▸ To do
Read through the lines below for the string "radio" and copy each one that has it.

▸ Extracted entries
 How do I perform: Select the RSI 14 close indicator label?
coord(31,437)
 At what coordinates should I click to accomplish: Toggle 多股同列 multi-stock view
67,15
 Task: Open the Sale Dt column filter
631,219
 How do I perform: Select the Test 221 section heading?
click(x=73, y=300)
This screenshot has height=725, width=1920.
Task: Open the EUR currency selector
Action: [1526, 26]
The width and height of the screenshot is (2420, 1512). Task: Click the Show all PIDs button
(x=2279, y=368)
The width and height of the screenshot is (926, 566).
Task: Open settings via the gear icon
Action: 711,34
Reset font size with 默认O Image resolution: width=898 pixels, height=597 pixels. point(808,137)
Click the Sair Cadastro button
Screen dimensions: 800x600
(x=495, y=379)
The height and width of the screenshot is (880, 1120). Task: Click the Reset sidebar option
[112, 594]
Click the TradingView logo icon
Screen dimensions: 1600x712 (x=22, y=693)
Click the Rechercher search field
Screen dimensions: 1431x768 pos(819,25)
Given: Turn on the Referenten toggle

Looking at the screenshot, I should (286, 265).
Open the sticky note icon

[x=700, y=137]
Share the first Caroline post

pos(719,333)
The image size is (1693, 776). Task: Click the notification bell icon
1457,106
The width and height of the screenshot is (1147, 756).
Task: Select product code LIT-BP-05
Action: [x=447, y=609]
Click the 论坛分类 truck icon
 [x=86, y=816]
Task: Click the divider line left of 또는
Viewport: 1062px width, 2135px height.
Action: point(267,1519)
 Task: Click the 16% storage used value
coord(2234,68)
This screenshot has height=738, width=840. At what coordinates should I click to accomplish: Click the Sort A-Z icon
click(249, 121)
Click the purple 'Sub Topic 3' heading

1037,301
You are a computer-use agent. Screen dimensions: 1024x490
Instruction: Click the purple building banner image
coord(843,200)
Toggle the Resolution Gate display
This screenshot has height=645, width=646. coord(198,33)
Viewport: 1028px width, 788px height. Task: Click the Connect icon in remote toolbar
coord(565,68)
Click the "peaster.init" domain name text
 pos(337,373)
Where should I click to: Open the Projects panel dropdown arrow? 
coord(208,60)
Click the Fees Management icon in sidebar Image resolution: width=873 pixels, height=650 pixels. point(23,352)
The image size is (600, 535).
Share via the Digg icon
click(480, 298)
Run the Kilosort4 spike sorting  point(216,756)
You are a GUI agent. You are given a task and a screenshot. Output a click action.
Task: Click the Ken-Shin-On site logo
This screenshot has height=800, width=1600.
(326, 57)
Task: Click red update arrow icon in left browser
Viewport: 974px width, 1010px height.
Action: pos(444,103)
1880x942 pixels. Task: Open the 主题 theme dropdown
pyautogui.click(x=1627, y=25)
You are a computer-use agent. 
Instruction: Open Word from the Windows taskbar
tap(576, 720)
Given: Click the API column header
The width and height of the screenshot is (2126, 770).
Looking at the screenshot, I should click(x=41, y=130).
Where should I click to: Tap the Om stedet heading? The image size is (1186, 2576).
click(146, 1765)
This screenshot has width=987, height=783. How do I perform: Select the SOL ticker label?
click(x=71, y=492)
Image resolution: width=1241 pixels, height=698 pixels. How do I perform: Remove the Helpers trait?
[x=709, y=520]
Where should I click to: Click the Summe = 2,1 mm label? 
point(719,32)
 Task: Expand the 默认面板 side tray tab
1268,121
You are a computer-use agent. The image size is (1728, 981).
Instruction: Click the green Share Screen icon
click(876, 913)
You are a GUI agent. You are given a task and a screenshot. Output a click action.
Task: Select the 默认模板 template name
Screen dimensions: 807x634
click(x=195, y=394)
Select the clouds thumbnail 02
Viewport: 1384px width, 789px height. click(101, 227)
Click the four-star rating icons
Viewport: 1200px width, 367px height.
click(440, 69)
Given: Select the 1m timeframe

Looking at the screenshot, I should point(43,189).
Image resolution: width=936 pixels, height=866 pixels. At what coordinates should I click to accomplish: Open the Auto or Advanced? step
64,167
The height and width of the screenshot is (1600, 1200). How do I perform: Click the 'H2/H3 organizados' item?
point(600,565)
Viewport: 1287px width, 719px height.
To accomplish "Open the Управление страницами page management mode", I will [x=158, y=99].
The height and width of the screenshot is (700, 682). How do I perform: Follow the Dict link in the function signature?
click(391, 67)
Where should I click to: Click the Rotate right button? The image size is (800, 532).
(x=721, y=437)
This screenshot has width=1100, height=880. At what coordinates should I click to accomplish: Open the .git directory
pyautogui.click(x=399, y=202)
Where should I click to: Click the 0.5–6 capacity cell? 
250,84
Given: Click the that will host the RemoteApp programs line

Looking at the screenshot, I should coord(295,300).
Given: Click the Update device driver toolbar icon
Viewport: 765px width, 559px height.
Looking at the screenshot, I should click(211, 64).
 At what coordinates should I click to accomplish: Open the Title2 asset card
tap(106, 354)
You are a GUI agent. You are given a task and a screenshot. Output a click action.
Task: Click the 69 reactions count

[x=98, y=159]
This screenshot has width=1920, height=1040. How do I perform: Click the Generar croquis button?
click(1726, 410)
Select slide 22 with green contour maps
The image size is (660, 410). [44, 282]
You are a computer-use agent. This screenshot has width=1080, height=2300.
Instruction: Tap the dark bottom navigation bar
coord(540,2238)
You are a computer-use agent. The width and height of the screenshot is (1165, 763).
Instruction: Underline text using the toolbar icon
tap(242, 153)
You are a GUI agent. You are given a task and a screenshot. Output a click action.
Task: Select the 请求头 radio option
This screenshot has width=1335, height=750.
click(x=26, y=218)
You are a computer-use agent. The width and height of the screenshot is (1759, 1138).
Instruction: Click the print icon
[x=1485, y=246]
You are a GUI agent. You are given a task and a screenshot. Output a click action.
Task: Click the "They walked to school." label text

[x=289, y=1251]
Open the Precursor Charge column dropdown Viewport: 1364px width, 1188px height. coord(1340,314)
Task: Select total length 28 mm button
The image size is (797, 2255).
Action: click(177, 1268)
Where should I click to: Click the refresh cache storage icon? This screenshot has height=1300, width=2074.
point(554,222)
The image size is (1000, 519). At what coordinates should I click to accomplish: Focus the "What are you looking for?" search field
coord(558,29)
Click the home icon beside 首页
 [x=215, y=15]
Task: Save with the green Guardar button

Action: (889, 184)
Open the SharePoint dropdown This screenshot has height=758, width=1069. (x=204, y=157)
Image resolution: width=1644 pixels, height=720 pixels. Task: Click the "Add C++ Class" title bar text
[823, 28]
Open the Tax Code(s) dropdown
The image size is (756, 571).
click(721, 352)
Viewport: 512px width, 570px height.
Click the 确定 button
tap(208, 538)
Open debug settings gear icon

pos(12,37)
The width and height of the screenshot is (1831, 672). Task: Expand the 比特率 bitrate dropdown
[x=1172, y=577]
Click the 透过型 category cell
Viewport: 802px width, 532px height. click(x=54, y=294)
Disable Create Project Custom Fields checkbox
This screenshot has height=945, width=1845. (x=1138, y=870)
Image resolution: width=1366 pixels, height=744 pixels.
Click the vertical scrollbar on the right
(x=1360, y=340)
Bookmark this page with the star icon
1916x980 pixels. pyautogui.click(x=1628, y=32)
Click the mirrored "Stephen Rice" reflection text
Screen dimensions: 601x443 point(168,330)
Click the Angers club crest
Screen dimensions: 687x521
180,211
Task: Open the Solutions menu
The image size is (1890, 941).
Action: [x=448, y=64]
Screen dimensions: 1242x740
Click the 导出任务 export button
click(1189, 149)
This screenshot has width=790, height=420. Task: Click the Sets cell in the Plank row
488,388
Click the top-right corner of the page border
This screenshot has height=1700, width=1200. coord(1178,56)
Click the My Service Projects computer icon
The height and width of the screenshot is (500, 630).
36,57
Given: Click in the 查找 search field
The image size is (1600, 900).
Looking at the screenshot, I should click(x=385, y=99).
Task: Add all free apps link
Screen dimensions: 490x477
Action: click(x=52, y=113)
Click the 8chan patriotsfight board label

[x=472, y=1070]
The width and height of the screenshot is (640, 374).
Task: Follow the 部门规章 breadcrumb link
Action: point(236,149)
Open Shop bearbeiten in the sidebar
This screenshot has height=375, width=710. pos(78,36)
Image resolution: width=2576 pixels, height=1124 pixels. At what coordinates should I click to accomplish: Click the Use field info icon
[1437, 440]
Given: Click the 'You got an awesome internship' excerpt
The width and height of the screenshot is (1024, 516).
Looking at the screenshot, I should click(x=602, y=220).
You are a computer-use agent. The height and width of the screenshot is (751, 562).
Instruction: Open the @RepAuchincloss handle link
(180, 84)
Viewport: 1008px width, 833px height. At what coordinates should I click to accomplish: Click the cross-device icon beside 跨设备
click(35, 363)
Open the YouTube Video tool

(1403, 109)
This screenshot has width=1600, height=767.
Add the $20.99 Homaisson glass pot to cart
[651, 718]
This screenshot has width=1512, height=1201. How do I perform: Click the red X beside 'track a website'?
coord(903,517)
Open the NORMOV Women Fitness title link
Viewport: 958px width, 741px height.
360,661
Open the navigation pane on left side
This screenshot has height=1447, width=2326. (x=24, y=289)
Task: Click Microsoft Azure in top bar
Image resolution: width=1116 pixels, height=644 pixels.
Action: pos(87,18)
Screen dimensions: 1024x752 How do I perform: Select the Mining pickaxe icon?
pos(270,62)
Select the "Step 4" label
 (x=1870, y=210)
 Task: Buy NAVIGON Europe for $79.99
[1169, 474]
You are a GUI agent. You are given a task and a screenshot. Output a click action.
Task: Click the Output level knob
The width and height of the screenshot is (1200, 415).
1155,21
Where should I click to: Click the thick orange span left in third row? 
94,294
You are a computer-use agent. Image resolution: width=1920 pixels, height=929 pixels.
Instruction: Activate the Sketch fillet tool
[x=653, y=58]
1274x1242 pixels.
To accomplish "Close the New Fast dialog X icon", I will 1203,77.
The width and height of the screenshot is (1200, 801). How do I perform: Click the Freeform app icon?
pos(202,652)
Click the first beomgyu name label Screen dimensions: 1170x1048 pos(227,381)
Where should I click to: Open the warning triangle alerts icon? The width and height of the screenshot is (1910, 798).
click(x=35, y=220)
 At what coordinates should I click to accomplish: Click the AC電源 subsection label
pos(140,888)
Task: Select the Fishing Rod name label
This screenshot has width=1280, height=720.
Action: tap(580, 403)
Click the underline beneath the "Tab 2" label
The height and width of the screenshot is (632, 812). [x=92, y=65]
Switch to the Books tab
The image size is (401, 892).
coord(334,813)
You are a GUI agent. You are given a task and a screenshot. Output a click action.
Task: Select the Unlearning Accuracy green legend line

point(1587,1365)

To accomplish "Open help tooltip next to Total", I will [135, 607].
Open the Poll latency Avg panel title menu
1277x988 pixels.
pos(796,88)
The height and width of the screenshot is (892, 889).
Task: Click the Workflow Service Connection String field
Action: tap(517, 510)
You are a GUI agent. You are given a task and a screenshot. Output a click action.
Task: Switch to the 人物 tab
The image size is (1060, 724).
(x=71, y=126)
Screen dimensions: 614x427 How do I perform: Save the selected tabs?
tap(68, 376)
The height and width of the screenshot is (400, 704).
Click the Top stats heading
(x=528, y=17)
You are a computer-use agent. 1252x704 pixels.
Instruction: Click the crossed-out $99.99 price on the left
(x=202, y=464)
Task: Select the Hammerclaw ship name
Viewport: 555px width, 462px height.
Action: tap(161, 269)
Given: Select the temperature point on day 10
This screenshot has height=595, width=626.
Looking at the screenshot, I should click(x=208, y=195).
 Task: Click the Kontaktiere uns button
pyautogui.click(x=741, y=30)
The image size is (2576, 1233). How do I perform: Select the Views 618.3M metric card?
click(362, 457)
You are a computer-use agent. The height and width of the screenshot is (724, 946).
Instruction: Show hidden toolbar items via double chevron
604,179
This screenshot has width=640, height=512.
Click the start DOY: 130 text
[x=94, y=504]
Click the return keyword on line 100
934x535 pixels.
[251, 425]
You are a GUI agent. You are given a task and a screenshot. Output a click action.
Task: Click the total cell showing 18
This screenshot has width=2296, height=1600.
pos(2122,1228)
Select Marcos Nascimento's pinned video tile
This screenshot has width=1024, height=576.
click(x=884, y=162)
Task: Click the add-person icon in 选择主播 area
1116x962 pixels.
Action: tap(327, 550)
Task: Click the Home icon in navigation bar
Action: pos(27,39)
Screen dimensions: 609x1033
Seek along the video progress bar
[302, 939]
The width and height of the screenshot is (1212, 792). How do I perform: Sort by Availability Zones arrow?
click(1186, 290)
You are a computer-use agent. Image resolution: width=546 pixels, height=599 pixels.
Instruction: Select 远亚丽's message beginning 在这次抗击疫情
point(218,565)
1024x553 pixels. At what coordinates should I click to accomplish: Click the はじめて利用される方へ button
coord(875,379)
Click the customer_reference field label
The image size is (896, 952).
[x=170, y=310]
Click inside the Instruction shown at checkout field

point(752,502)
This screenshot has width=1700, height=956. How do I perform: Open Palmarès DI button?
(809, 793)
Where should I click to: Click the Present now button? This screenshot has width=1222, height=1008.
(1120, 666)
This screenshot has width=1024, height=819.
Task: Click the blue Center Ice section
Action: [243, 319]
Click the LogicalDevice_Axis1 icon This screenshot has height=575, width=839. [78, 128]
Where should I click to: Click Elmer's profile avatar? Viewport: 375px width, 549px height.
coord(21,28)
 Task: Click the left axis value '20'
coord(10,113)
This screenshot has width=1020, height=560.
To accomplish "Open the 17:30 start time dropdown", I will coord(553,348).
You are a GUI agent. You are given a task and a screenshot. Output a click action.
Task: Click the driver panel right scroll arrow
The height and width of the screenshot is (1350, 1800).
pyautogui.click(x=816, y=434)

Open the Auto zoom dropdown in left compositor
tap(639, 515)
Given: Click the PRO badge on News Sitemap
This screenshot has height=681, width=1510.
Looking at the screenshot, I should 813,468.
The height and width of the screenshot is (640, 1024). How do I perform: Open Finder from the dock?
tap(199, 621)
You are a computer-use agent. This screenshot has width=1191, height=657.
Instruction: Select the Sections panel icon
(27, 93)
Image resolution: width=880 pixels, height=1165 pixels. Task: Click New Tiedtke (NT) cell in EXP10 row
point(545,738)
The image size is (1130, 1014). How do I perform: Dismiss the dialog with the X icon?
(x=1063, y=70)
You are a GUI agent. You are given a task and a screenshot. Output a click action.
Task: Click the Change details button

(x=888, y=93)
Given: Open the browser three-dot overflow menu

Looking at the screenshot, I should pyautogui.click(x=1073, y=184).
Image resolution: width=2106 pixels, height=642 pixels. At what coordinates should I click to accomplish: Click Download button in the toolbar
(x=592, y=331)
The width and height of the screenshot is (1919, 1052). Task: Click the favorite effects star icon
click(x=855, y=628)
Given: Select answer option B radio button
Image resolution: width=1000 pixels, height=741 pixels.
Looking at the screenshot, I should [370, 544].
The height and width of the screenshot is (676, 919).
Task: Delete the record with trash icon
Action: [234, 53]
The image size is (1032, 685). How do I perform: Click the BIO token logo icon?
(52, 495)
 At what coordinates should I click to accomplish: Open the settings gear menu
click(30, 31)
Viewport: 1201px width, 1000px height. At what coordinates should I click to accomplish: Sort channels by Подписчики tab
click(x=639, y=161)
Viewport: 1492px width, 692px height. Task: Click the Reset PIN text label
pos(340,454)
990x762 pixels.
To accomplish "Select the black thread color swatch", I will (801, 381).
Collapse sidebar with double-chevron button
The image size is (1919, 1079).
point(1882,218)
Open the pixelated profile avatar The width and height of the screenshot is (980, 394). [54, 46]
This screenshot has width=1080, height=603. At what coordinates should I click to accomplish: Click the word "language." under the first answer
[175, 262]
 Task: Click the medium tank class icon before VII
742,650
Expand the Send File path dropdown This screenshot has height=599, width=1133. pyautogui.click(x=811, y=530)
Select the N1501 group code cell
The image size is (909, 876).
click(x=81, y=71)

▸ Exercise output
Task: Select the 请求头 radio option
Given: Select answer option B radio button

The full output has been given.